列に並んでみると意外な事があった。それはてっきり最前列に出た人はしばらく景色を眺めてそこを退かないと思って覚悟してたんだけど、不思議な事にその回転は、私が思ってた以上に速くてスムーズだったんだ。次から次へと私の横をすれ違い、街に戻って行く人達は、誰もが肩を落とし、深いため息をついていた。そして、その理由はほどなくして先頭に出てみてすぐに理解出来た。確かにこれは、絶望的な光景かも知れない。
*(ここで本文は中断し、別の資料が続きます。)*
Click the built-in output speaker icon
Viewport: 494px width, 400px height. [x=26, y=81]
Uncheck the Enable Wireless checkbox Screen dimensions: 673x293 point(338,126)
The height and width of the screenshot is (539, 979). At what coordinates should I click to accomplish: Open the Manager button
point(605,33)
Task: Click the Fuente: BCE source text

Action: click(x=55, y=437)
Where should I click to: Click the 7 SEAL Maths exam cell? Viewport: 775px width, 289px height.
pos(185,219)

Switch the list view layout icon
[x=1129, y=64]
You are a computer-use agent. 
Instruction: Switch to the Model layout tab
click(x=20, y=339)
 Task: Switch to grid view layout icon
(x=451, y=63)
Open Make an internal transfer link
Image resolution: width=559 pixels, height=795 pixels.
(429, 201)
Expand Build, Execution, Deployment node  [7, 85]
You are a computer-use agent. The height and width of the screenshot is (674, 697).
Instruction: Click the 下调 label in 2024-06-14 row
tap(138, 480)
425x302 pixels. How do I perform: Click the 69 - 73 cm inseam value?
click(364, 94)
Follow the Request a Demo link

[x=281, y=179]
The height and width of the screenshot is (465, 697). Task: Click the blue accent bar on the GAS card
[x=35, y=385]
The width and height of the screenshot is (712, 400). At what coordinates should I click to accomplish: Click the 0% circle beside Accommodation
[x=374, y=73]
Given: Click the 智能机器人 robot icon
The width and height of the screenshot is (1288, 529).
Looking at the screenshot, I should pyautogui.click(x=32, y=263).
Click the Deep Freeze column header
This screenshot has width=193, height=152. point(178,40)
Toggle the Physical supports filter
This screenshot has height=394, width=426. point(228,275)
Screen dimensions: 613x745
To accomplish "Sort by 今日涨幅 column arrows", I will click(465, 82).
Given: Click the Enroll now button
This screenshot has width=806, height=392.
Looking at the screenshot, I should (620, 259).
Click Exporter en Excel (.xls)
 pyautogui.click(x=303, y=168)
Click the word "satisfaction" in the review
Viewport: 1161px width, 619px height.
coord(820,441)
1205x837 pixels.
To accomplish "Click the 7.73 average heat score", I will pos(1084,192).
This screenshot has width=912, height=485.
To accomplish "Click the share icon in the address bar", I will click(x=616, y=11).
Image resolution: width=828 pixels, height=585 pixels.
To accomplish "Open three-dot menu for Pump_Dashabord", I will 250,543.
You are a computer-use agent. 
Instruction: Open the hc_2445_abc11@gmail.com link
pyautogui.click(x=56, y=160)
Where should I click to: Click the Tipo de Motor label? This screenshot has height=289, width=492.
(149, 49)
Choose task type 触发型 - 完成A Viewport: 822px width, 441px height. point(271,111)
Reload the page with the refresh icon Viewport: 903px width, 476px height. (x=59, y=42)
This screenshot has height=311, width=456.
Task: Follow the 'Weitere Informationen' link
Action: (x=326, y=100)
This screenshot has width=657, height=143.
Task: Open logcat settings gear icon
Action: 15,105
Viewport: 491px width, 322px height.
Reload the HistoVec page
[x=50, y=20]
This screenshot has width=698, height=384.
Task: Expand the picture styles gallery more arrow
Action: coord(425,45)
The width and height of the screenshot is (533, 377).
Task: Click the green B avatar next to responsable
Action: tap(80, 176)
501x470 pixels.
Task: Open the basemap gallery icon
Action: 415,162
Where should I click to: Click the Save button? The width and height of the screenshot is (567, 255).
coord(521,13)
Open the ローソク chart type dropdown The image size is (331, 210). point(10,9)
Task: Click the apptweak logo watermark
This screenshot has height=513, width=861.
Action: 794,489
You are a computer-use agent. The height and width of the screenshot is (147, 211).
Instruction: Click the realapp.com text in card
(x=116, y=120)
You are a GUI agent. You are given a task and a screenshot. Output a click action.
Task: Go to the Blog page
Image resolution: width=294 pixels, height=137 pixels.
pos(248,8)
目の前に広がっていたのは昨日までの爽やかな平原ではなく、見渡す限りの灼熱の砂漠だった。右を見ても左を見てもただの黄土色一色。その中に見なれたゲイローと山岳地帯の延長である徐々に背の低くなっていく山肌と、それに沿った小川と線路が見えた。おそらく肩を落として戻った男の人達は、その山肌以外、緑一つ見えない光景に絶望を覚えたのだろうし、女の人達は、これからの毎日のお洗濯、風向きを気にしないと砂だらけになる事に頭を抱えてしまったのだろう。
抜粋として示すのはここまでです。